MessageDeborah Faye Lawrence works in the tradition of the Dada artists of the 1920s who slashed up capitalist magazines to protest against the horrors of war and society. But her artwork is more diverse in its content. Each one has several layers of meaning. We see the immediate aesthetic coherence, then the main topic in the large image, then as we explore the written texts that surround or overlap the central figure, we read a story or a strong statement. These works are not innocent. Lawrence addresses specific political events, feminism, and personal history, as she undermines cliches and takes on causes. Her sardonic humor wakes us up.
Deborah Faye Lawrence disrupts us as she creates unexpected juxtapositions. Her women are strong and naughty. For example, in “Hen Party” four rooster headed acrobats perch on the feet of others only partially seen. They triumphantly hold at bay an intense onslaught of pointed streamers from every direction, each with a different barbed expletive for women.
Lawrence frequently uses tin TV trays as the ground for her collages. This concentrated format (framed by the rim incorporated into the collage so no need to frame them,) carries overtones of passivity. She contradicts that. She plays with what might be a small space, expanding and contracting it as needed.
Many of her collages salute a single person she admires such as Leonard Peltier Tray 2000 “honors the Native American activist who has spent most of his life in U.S. prisons” as the artist explains.
Several themes appear repeatedly including feminism, concern for the planet, corporate exploitation, gun fanaticism, and manipulation of language. The artist defiantly exposes evils, such as the ongoing destruction of the planet by corporations.
Her works address everything we hold precious: Our planet, our bodies, our diversity, our freedom, our basic belief in opportunity and health care for all. Deborah Faye Lawrence tells us we can and must resist in every way that we know how. Pick your issue and get involved! We cannot afford to withdraw or give up. Our future is on the line.
- Susan Noyes Platt
Statement
I have been using found imagery and text in my artwork for a long time. I consider it my job to enhance a picture’s original meaning as I use it to report on social, emotional, historic and current events. The narrative changes as I explore the paradox between a florid utopian archetype and a bleak, worst-case scenario. Since the moment I adopted collage as a medium, my frustration with the status quo, defiance of authority, rebellion against political conservatism, impatience with the art establishment, attempts at spiritual transformation and interpersonal relationships have all been asserted in my work in one way or another.
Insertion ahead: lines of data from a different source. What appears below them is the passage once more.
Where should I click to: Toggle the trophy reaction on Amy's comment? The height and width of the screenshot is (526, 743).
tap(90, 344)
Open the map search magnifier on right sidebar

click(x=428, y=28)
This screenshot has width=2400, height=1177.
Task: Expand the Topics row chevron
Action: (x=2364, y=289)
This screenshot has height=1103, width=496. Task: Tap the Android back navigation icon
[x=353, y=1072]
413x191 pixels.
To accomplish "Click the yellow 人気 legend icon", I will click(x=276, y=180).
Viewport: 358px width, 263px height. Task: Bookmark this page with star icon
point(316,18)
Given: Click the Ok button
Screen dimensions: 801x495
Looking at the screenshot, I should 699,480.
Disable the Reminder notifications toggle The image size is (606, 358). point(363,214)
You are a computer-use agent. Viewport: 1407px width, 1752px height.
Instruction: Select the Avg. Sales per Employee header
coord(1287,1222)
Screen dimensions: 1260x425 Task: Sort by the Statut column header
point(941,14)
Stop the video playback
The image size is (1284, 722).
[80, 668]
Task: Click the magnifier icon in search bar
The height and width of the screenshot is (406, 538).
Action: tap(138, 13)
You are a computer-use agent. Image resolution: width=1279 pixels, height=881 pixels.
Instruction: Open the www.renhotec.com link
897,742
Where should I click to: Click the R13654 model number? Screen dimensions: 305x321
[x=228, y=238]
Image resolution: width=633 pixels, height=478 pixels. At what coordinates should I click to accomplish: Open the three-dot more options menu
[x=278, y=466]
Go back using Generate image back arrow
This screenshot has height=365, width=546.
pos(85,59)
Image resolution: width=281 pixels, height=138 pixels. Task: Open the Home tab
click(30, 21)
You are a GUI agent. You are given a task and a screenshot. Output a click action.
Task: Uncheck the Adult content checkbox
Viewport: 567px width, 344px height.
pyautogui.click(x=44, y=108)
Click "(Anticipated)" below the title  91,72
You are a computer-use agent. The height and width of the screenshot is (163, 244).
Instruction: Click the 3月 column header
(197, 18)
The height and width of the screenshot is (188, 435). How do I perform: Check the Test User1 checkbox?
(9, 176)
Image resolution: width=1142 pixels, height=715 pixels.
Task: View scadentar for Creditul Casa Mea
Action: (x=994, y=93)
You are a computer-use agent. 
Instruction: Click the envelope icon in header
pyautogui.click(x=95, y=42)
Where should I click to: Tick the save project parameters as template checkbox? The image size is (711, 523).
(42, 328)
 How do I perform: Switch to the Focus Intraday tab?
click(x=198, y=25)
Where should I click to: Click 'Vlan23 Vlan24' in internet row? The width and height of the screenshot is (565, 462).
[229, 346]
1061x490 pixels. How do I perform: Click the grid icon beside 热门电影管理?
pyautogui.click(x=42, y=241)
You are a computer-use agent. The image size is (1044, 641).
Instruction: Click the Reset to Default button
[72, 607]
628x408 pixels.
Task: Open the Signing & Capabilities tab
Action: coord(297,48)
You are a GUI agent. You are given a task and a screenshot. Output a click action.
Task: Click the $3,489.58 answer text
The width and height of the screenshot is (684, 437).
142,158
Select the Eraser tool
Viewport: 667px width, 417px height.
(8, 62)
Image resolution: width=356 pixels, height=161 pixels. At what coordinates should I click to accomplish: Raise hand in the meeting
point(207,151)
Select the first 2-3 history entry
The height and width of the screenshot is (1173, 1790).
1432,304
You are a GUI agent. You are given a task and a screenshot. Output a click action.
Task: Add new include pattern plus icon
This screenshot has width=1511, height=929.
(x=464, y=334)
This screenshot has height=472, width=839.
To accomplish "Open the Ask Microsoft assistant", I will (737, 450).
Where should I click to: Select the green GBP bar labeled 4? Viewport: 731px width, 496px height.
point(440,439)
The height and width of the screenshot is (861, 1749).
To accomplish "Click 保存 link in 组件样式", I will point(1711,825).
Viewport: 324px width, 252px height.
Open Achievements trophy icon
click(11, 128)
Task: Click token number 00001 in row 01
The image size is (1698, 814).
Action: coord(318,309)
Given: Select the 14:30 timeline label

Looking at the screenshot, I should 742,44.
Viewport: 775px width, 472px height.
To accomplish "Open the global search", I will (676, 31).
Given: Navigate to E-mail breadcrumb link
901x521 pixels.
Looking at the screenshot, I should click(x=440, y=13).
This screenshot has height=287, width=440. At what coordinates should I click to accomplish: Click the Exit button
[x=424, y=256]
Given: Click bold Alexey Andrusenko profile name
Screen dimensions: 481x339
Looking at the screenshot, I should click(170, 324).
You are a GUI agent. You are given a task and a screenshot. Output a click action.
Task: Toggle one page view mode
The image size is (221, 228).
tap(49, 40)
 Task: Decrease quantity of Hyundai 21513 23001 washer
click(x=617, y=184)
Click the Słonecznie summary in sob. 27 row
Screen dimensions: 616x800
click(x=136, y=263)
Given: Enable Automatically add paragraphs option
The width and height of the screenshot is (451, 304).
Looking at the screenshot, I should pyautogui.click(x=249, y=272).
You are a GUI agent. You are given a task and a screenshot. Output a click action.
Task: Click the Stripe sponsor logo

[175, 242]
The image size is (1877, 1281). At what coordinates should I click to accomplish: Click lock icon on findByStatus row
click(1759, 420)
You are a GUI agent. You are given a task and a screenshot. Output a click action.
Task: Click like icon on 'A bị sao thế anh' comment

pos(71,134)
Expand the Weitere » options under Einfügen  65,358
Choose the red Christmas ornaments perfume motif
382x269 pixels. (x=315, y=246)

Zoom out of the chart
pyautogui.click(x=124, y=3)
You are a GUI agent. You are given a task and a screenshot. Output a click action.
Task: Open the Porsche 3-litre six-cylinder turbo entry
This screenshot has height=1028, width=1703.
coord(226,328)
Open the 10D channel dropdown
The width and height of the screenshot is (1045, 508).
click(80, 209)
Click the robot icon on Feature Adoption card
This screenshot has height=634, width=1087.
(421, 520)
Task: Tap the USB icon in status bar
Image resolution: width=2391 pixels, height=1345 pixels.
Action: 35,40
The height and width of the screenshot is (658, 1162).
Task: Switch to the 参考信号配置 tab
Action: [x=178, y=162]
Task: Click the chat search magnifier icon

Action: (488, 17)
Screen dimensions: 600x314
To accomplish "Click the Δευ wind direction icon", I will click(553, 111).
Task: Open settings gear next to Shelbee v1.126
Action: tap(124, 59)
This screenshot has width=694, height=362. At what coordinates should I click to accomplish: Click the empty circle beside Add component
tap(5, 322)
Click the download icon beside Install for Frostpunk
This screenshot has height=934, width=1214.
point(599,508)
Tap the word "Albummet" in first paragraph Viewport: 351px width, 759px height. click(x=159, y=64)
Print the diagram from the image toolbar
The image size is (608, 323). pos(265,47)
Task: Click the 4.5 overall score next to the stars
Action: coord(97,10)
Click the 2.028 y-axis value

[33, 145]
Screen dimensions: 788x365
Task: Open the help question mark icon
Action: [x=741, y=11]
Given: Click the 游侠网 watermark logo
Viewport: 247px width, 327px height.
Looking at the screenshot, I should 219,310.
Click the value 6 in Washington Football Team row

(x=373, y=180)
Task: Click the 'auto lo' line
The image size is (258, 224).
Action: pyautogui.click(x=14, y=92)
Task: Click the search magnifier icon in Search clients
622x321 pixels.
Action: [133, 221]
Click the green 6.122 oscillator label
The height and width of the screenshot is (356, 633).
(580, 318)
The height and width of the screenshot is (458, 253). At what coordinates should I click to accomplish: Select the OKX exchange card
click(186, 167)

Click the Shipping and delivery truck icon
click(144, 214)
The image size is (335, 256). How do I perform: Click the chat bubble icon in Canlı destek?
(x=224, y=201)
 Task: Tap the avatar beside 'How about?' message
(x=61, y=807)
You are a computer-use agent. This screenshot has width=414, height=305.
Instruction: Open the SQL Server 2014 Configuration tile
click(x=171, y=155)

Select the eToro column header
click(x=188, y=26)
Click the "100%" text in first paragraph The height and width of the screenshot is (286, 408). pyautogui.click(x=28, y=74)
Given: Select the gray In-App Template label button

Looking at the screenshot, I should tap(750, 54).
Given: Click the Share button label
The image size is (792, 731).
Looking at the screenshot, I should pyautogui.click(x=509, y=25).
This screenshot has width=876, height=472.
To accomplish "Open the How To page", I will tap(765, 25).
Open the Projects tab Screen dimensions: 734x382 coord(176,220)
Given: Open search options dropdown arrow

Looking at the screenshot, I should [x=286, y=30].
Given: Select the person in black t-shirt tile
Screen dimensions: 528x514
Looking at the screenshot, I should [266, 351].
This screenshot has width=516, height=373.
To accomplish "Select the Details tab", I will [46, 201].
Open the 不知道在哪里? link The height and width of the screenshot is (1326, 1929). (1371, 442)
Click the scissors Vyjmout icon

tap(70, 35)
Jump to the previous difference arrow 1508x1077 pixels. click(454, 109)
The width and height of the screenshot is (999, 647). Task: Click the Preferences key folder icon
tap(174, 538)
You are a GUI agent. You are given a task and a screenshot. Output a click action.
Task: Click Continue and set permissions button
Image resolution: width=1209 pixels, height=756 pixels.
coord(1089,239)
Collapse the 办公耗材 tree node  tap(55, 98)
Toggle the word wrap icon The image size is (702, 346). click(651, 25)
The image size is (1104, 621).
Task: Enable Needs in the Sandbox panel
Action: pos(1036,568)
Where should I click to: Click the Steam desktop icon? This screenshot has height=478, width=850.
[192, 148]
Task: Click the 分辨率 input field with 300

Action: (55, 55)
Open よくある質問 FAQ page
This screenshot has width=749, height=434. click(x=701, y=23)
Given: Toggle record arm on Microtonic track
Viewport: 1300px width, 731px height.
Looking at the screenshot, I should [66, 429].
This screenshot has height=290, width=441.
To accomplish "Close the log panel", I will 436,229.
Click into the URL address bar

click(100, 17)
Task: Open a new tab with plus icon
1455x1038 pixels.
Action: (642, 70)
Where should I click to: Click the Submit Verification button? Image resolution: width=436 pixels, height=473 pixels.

I am not a landscape painter, but my vision of the sublime is related to landscape and the people who occupy space in it. I long to find the thread that connects me to everybody else. My artwork is a manifestation of that craving, and I can’t make pretty pictures without facing this fact. I hope my earnestness is leavened by humor.
A typical work might appear on the surface to be a quotation from art history, or perhaps a political cartoon, but I’m really trying to reconcile my bilious personal misanthropy and cynicism with my optimistic, civic-minded urge to nurture, decorate, and explain. I find support in the historical tradition of collage as a medium which originated out of the political outrage and detachment experienced by European artists following World War I.
Text--whether I write it myself or quote other sources--I employ as a framing device and decorative complement to imagery, as well as a tool of propaganda. If there is subtlety or nuance to be found in my artwork (which I do not claim), this may be where it is located, in the juxtaposition of text with image, or in one image’s dissonance or harmony with another. At the best of times, the way the elements fall into place is a coincidence of organic randomness in concert with didacticism.